Saved data entries -
------------

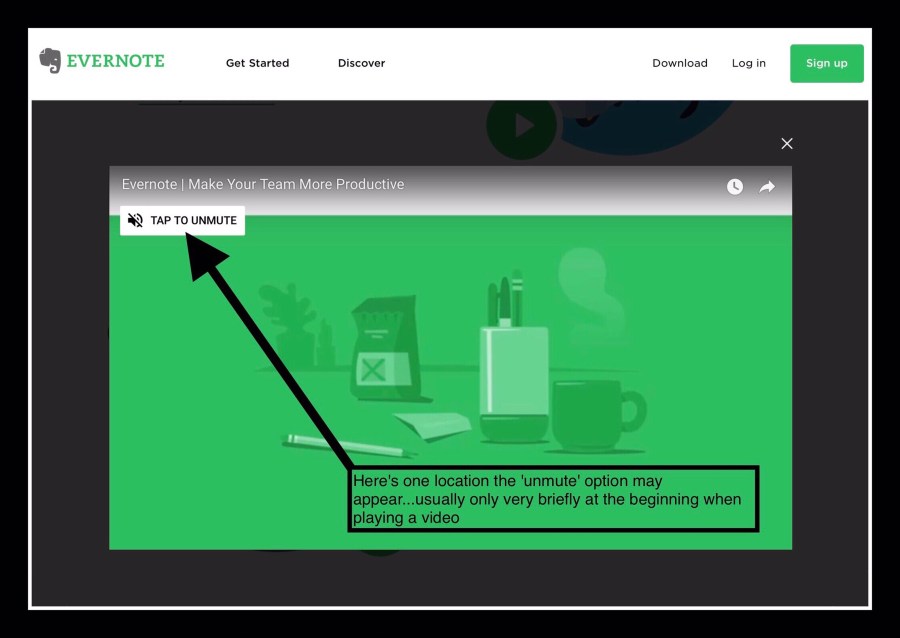Open the Discover menu
The height and width of the screenshot is (638, 900).
[x=361, y=63]
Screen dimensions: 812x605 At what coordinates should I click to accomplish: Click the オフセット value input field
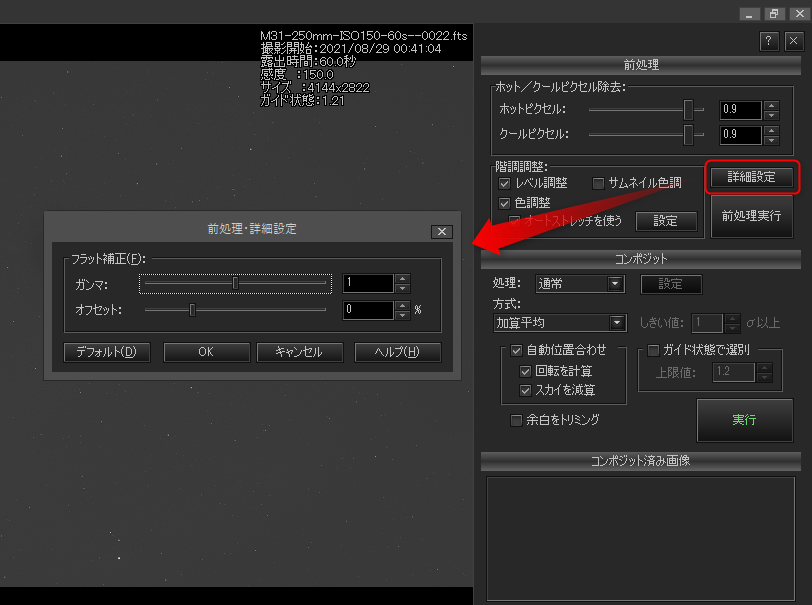367,310
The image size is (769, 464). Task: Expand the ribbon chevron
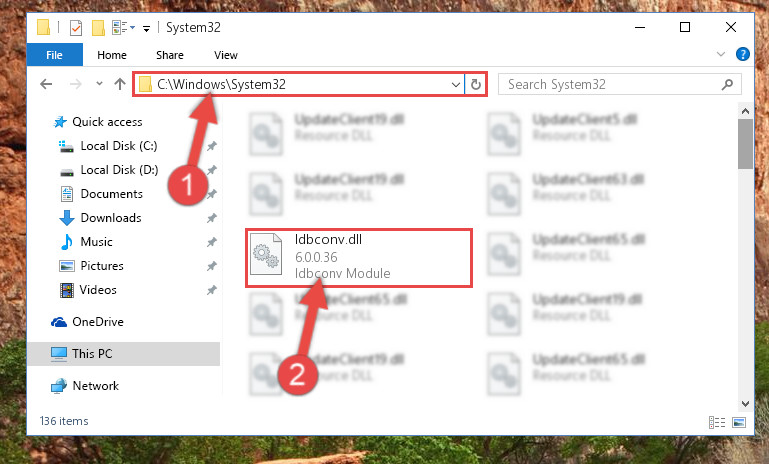(x=720, y=54)
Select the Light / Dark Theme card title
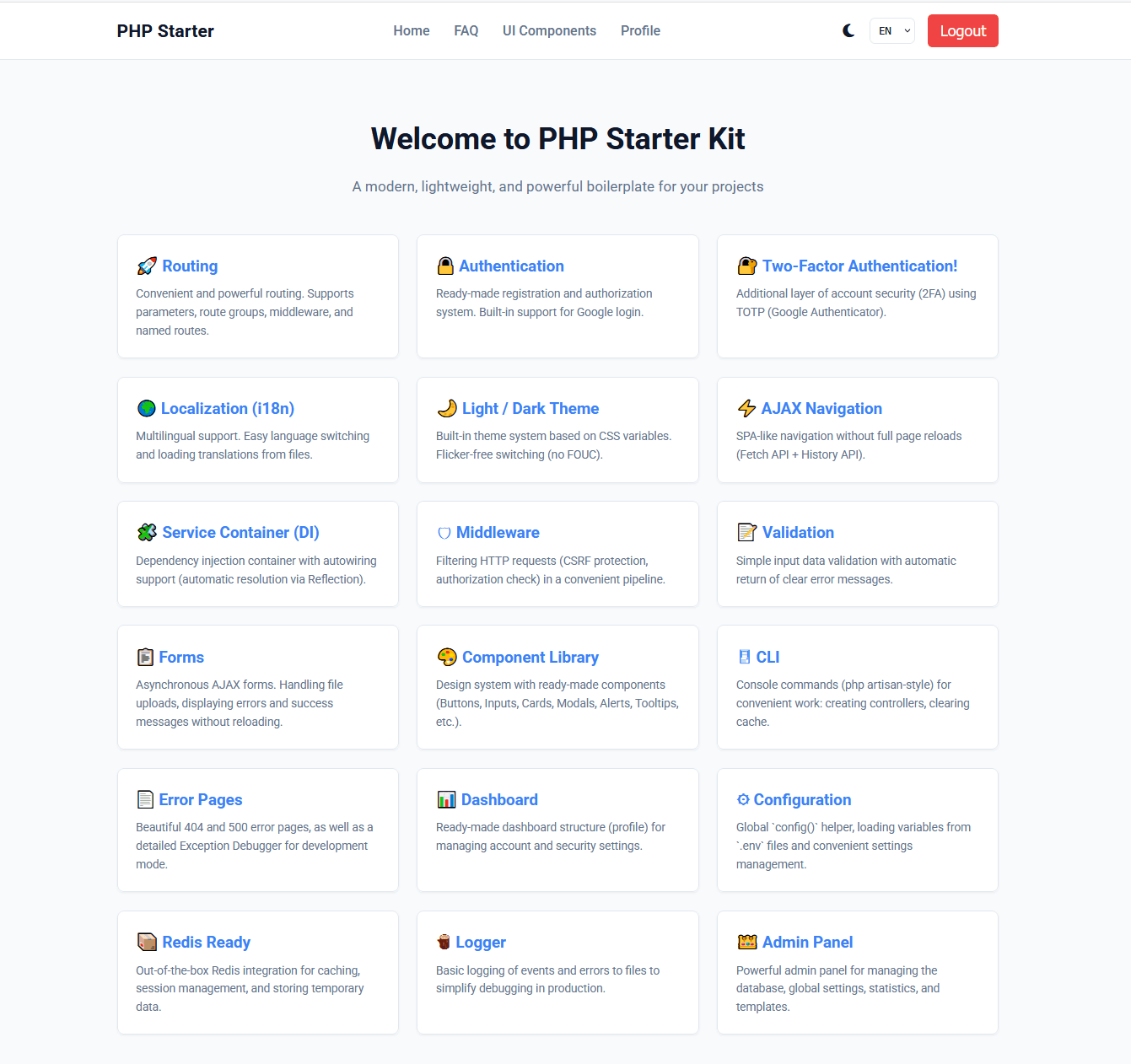The height and width of the screenshot is (1064, 1131). pos(530,409)
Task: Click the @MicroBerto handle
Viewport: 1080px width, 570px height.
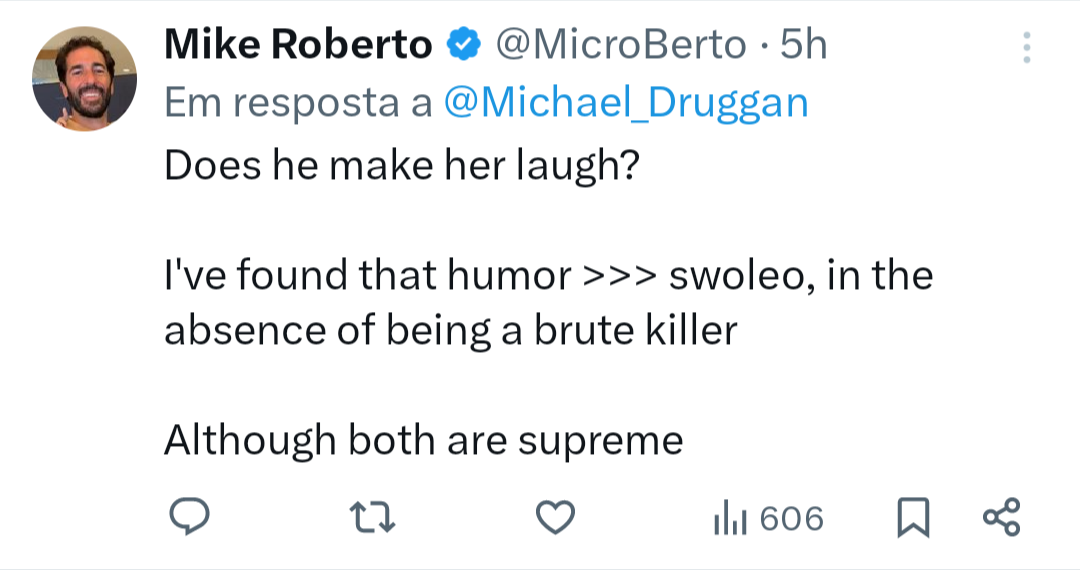Action: click(621, 45)
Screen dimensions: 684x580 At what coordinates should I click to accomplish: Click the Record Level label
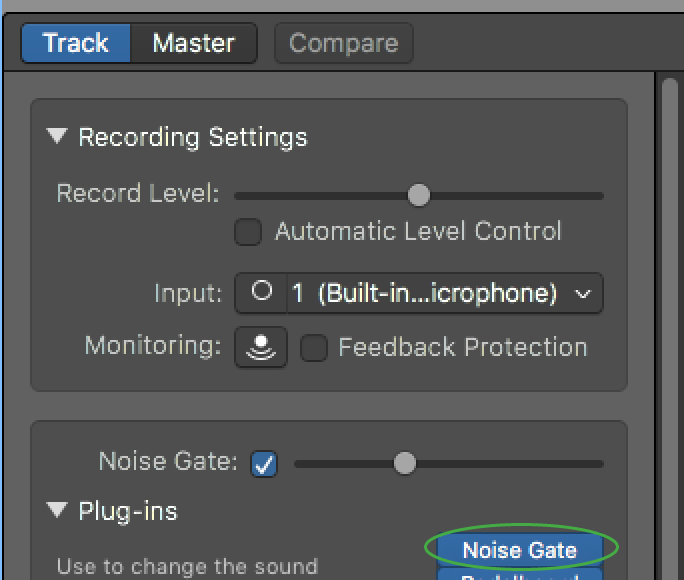tap(137, 194)
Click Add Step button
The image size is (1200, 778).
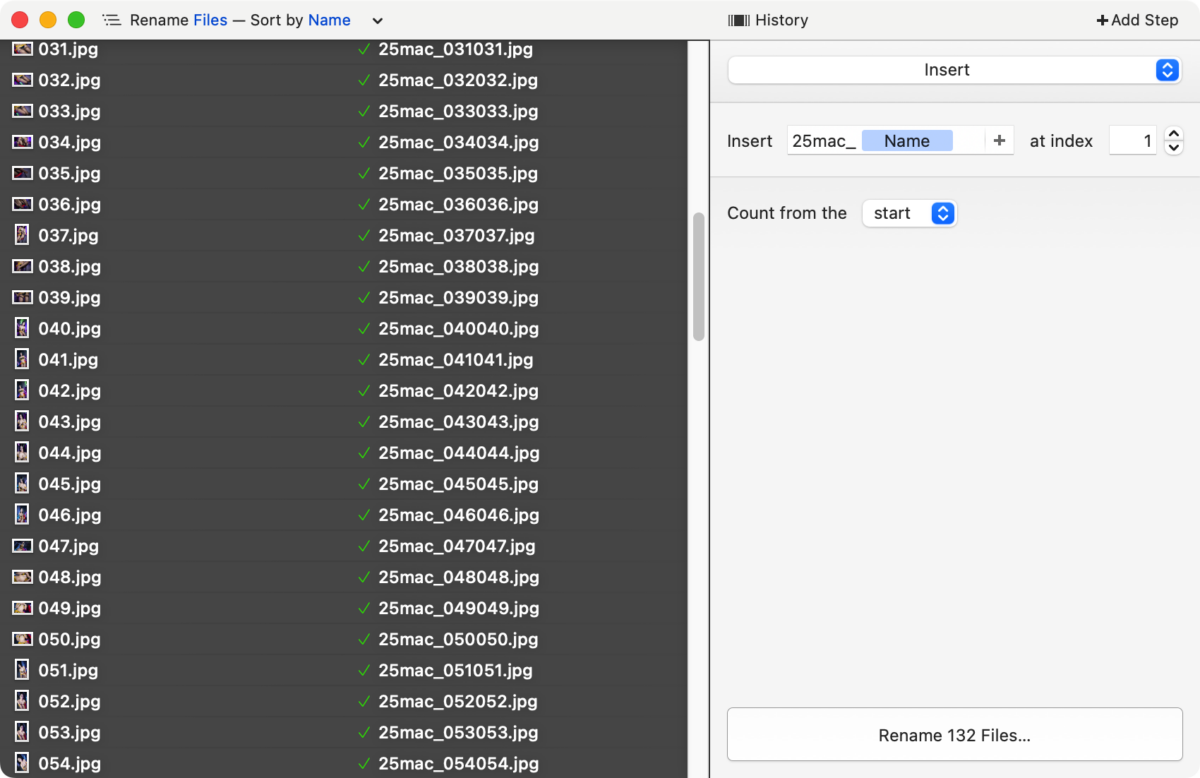click(1137, 20)
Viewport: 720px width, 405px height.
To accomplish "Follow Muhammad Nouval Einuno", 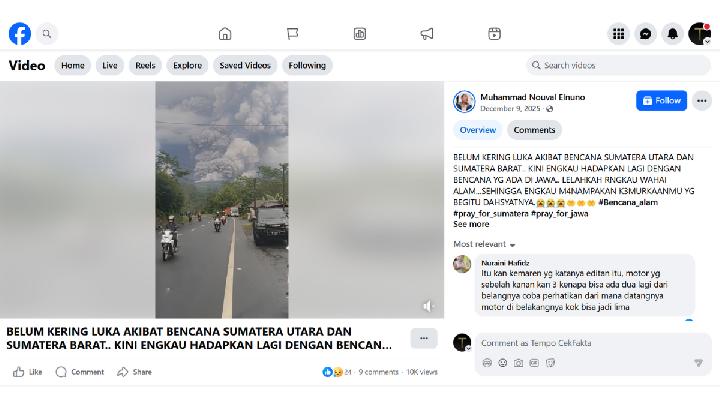I will point(661,101).
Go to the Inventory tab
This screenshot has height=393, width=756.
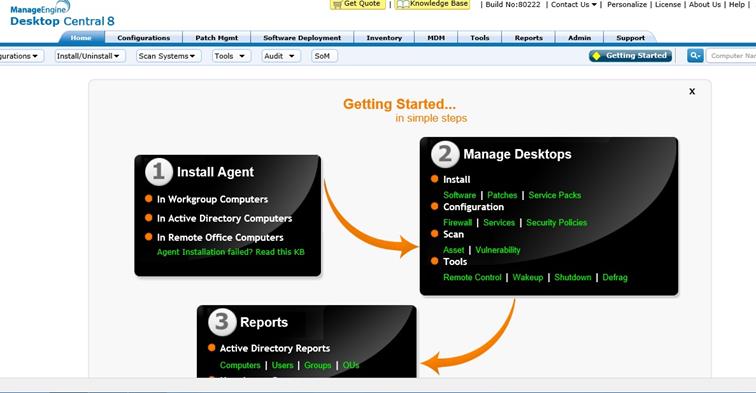click(x=384, y=38)
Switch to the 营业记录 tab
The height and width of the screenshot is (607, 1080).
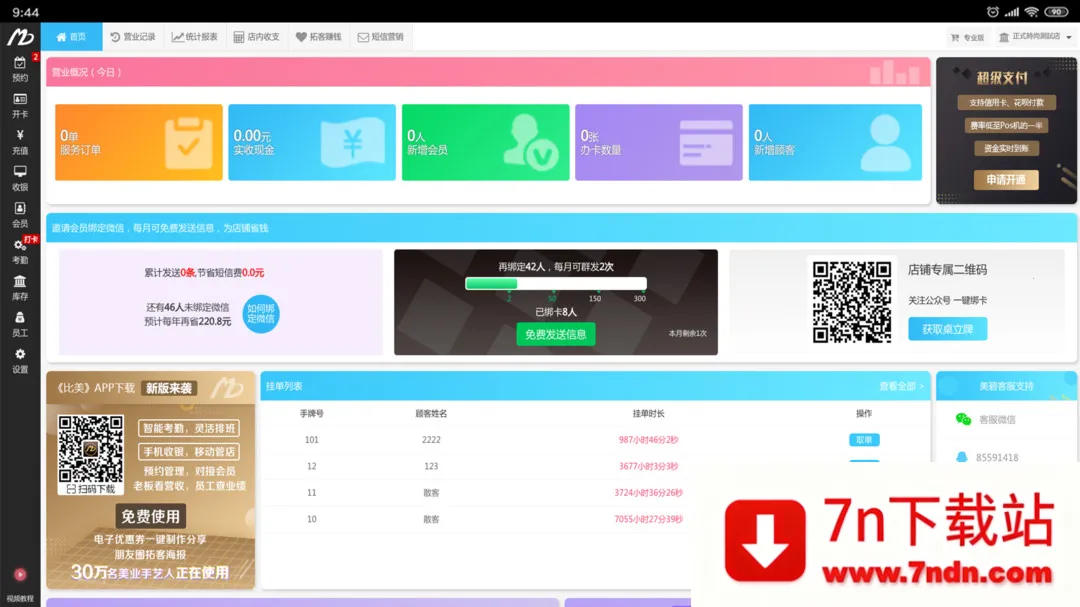coord(133,37)
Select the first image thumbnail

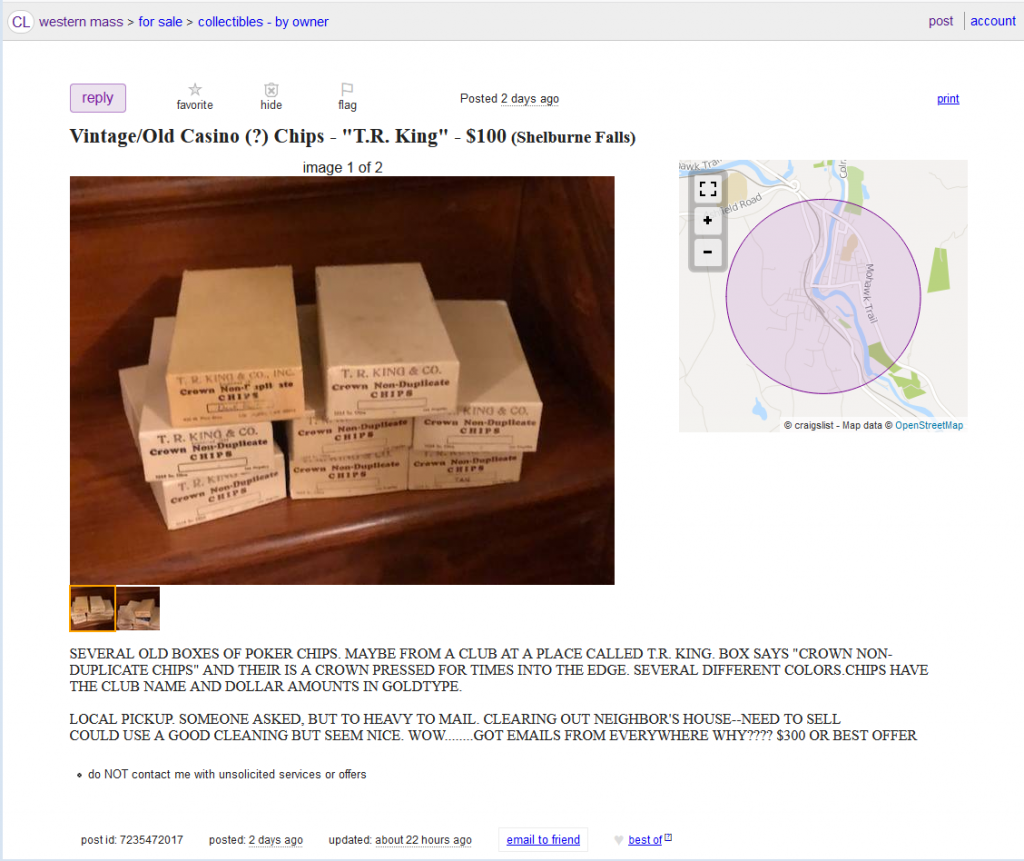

------------

Your task - Could you repeat exactly the lines from the one containing "Switch to the 营业记录 tab" through the last line of the records, both included, without the pictures?

Solution -
Switch to the 营业记录 tab
The height and width of the screenshot is (607, 1080).
coord(133,37)
Select the first image thumbnail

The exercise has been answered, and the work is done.